**Problem requirements**: Please find all lines in the data that hold the string "computer" and copy them.

**Given data**:
——————————
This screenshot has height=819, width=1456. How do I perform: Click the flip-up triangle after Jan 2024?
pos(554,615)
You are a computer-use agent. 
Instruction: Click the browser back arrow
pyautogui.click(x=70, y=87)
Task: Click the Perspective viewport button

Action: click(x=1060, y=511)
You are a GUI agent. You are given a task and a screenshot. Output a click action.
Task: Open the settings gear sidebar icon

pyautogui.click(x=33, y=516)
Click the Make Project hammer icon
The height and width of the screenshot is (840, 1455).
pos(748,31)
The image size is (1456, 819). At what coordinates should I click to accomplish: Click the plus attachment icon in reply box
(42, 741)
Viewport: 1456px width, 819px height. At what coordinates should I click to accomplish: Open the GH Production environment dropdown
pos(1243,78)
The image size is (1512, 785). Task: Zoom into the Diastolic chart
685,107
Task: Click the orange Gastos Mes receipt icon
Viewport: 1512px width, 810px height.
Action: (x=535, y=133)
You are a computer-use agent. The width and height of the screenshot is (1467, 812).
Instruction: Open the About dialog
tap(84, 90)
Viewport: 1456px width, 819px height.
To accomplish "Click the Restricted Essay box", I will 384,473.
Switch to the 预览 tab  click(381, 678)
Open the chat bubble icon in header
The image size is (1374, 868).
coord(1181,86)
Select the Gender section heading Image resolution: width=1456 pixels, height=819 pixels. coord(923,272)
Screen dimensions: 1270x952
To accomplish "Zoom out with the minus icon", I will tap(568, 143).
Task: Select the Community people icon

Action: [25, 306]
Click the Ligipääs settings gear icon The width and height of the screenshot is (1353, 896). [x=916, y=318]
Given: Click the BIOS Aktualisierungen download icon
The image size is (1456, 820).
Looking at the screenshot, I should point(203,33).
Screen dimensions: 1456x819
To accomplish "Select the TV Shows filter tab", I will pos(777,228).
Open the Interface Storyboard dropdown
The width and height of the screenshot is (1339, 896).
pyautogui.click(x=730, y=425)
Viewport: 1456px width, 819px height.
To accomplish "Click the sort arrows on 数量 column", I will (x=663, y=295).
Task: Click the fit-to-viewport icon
——————————
**Reply to the exercise**:
You are a computer-use agent. 
You are a computer-use agent. The width and height of the screenshot is (1467, 812).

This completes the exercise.